Your task: Please show every line in the entries below that includes the word "Follow".

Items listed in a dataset
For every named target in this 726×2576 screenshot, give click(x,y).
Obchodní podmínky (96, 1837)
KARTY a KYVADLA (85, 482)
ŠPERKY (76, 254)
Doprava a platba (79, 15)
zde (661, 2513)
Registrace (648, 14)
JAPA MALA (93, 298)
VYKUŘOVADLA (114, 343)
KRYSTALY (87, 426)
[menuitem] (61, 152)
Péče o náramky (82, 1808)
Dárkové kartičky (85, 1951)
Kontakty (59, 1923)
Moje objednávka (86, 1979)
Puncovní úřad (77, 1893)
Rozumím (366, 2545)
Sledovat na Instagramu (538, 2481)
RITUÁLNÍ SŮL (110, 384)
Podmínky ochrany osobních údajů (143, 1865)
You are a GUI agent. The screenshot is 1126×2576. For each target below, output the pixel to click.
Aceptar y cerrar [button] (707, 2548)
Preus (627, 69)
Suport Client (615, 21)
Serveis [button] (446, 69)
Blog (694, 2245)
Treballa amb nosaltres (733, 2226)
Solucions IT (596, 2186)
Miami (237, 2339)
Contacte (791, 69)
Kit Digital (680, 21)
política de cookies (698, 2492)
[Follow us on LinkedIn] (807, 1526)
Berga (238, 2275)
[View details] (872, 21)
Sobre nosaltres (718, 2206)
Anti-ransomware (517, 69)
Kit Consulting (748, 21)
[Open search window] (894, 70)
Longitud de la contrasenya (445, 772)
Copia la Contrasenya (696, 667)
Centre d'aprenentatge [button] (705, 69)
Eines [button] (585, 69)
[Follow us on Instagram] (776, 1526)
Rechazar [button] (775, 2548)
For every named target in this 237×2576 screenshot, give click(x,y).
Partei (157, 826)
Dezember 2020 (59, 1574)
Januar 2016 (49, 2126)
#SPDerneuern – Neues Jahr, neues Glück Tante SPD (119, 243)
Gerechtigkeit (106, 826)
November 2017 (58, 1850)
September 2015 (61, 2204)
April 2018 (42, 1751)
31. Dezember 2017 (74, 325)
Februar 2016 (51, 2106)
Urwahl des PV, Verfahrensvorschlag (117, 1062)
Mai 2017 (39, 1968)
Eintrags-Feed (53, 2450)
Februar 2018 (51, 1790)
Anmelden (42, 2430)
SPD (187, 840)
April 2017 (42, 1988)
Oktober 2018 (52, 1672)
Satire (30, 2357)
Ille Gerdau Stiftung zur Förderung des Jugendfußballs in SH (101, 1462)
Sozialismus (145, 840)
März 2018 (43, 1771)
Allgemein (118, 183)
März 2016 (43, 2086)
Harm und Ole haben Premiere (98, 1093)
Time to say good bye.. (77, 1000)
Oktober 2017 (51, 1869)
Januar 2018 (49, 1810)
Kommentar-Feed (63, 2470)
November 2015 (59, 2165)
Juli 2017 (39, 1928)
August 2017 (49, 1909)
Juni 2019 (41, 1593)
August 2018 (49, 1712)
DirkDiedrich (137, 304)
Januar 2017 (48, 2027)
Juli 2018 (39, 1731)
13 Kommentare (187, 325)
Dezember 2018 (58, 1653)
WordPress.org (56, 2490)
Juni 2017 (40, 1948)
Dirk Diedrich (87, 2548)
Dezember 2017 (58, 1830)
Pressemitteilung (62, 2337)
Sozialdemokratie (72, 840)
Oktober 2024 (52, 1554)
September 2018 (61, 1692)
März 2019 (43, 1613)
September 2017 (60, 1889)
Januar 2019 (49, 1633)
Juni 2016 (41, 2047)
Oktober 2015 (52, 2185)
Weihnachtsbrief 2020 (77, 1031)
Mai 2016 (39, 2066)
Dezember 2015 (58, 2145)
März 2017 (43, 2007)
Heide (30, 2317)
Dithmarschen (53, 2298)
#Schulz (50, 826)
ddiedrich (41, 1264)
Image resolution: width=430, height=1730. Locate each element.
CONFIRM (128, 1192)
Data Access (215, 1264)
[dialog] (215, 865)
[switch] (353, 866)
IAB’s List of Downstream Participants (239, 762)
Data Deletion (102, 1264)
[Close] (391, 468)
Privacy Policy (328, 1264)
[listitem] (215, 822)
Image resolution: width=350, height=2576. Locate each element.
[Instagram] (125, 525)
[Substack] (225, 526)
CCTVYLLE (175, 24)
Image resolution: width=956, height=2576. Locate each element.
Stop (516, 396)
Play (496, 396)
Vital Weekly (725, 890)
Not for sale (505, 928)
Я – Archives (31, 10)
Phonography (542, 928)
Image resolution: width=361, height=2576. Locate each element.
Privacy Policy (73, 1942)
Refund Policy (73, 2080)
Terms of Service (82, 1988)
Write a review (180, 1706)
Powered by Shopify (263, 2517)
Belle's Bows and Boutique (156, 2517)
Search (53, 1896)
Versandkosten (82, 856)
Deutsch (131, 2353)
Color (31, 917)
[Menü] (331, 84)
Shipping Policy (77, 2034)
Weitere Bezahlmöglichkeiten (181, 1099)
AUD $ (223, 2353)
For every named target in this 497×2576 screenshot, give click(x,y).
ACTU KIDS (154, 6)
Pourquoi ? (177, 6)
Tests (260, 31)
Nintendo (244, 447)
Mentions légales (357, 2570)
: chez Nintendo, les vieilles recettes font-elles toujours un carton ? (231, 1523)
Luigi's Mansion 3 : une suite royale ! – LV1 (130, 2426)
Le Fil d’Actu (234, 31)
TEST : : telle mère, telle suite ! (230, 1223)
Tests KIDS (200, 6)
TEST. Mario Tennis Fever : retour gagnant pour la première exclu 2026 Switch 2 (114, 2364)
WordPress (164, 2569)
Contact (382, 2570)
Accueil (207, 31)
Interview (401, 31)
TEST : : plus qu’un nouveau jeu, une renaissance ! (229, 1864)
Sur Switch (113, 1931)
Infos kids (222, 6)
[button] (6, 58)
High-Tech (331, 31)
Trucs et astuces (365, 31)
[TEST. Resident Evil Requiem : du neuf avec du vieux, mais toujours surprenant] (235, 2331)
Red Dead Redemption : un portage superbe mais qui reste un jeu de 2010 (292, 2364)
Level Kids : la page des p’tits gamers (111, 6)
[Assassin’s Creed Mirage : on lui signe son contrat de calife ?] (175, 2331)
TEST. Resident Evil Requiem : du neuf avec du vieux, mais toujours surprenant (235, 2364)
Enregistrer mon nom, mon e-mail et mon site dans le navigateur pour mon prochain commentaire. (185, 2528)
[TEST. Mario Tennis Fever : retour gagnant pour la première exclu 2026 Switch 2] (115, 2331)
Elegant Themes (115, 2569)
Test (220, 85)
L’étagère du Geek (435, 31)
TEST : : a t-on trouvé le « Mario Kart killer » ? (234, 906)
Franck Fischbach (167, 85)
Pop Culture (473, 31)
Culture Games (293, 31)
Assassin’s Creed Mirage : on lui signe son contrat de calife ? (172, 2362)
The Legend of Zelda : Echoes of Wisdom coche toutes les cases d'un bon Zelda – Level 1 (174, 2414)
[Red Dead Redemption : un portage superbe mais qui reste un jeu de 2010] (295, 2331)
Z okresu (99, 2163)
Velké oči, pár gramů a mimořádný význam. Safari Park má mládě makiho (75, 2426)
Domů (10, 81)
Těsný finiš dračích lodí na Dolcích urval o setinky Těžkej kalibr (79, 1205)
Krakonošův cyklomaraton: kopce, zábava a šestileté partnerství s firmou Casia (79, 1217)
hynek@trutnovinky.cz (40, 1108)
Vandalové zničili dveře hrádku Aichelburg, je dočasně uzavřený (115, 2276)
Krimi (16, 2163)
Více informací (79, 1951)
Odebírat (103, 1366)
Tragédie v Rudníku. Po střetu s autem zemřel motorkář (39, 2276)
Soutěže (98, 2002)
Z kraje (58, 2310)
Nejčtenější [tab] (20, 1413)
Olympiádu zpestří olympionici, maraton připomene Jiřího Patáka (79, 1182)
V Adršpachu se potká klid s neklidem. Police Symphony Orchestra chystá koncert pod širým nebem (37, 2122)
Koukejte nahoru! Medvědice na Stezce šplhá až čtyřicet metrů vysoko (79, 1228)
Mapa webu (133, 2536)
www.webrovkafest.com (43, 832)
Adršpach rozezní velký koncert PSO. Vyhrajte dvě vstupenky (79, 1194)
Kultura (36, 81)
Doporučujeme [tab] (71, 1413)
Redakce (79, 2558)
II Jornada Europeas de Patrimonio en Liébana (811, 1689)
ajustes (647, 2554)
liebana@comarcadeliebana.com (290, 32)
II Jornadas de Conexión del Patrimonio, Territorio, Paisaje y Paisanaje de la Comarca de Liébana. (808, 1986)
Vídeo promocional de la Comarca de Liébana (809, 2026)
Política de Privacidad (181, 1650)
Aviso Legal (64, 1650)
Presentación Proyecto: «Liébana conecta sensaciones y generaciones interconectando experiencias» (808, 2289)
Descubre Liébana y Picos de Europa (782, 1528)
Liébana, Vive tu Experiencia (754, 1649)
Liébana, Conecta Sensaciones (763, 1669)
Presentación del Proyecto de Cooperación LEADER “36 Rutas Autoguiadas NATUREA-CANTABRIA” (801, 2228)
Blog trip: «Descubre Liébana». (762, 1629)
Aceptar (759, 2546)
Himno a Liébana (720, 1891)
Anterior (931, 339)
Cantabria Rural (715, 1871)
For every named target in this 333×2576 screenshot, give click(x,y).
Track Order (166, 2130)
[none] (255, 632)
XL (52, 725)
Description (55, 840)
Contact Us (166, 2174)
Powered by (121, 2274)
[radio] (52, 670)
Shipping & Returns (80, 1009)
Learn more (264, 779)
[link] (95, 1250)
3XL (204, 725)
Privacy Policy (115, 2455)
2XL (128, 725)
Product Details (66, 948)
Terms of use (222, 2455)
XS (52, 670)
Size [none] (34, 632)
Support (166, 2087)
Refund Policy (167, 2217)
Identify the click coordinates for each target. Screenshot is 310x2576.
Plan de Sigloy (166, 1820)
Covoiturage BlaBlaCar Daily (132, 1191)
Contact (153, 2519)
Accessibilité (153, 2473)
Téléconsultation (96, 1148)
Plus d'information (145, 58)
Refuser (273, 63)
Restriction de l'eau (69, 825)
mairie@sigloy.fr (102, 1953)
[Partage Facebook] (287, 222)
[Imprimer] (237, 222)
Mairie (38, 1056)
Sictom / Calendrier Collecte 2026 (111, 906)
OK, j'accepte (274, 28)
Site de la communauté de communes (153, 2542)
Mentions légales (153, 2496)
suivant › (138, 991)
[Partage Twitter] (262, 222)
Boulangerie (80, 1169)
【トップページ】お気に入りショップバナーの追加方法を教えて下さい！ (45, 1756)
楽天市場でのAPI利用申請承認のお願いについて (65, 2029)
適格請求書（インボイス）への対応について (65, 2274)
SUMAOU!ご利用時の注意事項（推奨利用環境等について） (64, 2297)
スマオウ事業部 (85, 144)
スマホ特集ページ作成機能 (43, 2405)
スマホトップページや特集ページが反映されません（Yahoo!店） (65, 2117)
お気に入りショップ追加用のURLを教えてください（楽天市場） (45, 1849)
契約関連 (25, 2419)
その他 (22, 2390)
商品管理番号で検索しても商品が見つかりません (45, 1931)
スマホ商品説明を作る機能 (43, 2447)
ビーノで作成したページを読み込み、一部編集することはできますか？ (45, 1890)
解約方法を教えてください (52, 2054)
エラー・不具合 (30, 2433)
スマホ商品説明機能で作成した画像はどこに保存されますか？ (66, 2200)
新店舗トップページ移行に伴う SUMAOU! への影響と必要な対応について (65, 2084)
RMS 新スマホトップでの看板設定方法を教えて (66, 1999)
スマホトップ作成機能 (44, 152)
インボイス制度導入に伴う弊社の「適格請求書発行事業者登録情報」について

Result of the task:
[Follow us on LinkedIn] (807, 1526)
[Follow us on Instagram] (776, 1526)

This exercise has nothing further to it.